Greensill is of Tainui, Ngati Porou, and Ngati Paniora descent, born in the late 1940s in Kirikiriroa (Hamilton) and raised at Te Kopua (Raglan), Whaingaroa on the turangawaewae of Tainui o Tainui ki Whaingaroa. She was educated at Raglan Primary, Raglan District High School, Hamilton Technical College, Hamilton Teachers College and at Waikato University. She holds a Trained Teachers Certificate, LLB (Bachelor of Laws), Bachelor of Social Sciences with 1st class Honours and is currently completing a Masters of Social Science.

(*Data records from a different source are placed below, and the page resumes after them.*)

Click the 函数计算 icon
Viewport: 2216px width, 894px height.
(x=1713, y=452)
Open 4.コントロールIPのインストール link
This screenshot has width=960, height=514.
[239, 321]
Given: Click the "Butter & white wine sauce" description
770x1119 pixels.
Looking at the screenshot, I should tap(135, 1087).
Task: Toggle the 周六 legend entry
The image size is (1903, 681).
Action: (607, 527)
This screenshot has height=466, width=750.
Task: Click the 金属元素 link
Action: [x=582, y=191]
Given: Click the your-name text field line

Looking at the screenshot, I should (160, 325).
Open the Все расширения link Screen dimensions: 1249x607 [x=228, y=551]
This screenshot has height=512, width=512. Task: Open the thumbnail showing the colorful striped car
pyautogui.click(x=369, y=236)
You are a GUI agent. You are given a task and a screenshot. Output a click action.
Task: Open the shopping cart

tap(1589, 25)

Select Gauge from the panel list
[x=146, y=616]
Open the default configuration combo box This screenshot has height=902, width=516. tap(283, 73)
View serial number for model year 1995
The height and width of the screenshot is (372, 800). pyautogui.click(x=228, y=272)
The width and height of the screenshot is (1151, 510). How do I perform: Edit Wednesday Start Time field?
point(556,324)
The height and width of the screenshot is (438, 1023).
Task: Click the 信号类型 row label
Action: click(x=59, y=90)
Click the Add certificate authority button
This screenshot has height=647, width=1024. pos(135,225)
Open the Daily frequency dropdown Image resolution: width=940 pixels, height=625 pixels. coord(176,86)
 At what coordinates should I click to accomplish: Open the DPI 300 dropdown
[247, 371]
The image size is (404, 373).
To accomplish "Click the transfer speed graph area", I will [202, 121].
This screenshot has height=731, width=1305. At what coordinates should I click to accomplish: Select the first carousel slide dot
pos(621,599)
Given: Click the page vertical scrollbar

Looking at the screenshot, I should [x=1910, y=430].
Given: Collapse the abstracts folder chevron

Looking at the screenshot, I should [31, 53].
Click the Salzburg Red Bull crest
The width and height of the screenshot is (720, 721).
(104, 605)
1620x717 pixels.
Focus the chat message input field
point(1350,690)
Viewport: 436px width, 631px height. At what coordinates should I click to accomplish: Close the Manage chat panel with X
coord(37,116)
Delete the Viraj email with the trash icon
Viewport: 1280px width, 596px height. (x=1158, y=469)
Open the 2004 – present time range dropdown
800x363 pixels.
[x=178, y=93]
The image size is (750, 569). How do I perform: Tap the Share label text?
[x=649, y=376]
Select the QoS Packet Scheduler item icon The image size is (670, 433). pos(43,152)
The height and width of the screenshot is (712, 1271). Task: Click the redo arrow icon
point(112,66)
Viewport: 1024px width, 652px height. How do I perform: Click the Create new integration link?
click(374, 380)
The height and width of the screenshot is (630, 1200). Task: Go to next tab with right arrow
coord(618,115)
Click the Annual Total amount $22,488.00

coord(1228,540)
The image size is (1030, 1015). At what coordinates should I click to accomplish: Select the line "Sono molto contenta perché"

Greensill's first job was as a primary school teacher both in New Zealand and in Brisbane. Between 1984-1996 while raising her young family, she worked for her hapu as co-ordinator of employment and skills training and conservation programmes for youth in the Raglan Catchment area. After completing a law degree she was employed by University of Waikato in 1999 to teach in the Department of Geography, Tourism and Environmental Planning specialising in treaties, Māori Geography and Resource Management.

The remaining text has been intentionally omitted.